Anxiety and panic are universal emotions that everyone experiences at some point in their lives. It is a normal reaction to threatening or unpleasant circumstances.
A person suffering from panic disorder, on the other hand, experiences anxiety, stress, and panic on a consistent basis and at any time, often with no apparent cause.
Although they can all be managed with the help of mental health services, many people avoid using them. However, it is undeniable that panic attacks affect people of all ages and walks of life, and they should receive timely panic attack treatment.
In this blog, we’ll cover important aspects of panic disorder to help people suffering from it such as, what is a panic attack. What causes panic attacks? What are its symptoms? How to stop panic attacks? And many more. Read along!
What is a Panic Attack?
Panic attacks are not always the cause of your panicking: they are your body's way of responding to stress.
Anxiety attacks occur suddenly and without apparent explanation, causing extreme physiological responses. Symptoms of anxiety can cause panic attacks. It's common to feel like you'll lose control, have a heart attack, or even die when a panic attack strikes.
When the source of stress is removed, as it often is, the panic episodes of many people quickly fade away. That is an ideal way that doctors practice when a patient asks how to stop panic attacks forever.

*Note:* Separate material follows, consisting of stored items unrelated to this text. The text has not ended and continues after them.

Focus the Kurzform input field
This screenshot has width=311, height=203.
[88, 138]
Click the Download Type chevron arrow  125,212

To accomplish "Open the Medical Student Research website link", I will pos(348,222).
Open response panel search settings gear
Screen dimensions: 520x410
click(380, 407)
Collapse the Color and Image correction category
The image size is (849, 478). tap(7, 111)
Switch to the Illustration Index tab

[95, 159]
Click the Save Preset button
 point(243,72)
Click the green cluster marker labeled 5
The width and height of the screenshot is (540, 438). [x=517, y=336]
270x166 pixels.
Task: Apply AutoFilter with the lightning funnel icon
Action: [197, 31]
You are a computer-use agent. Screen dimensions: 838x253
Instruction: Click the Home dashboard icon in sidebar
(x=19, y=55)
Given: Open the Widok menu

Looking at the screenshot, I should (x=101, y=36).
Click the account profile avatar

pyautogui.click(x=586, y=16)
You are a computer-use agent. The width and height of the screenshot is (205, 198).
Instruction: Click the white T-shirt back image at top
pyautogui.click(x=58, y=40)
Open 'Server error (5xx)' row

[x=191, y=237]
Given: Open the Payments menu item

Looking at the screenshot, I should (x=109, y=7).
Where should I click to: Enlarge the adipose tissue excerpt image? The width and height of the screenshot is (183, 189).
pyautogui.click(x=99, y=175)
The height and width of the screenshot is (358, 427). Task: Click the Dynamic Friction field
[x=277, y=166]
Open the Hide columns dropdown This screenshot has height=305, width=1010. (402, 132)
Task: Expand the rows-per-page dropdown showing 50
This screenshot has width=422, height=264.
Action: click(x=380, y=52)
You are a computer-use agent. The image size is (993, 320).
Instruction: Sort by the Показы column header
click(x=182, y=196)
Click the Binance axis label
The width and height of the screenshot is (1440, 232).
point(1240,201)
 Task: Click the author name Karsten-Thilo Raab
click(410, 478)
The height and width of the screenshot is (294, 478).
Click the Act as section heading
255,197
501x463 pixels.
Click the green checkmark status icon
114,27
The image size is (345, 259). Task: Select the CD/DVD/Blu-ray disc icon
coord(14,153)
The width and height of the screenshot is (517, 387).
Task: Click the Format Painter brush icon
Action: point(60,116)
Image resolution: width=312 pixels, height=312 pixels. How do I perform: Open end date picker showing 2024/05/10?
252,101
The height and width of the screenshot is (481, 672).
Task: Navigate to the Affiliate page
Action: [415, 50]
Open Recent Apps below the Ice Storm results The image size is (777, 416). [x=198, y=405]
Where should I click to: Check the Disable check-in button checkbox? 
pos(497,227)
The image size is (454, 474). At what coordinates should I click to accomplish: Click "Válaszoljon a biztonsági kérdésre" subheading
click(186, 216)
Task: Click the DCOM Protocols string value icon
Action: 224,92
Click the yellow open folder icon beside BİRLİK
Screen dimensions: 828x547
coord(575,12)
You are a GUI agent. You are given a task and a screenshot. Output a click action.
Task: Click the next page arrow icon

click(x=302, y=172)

Yet, if you have panic disorder, you may suffer from unexpected panic attacks regularly and live in constant terror of having another episode. Panic attacks aren't dangerous or life-threatening, but they can leave you terrified and severely diminish your quality of life.
What Causes Panic Attacks?
Panic attacks can be a terrifying experience for those who suffer from them. While the exact cause of anxiety or panic disorder is not clear, researchers believe that a combination of factors contributes to their onset. One potential trigger is a sudden surge of adrenaline in response to a perceived threat, leading to feelings of intense fear and physical sensations like a rapid heartbeat, sweating, and shortness of breath.
Other contributing factors include genetics, traumatic life experiences, chronic stress, and certain medical conditions. Despite the complexity of panic attacks, help is available for those who struggle with them. Speaking with a mental health professional or seeking panic disorder treatment can provide individuals with the necessary tools to manage and overcome these difficult episodes.
What are the Symptoms of Panic Attacks?
The onset of a panic episode is often unexpected and unexpectedly abrupt. They don't care if you're on the road, in a store, asleep, or in the middle of an important meeting. As a result, panic attacks might be infrequent or persistent occurrences for you.
While the specifics of a panic attack might vary widely, for instance, there are panic attacks that occur at night called nocturnal attacks, and the intensity of the symptoms typically peaks within a few minutes. As a panic attack passes, you may feel exhausted.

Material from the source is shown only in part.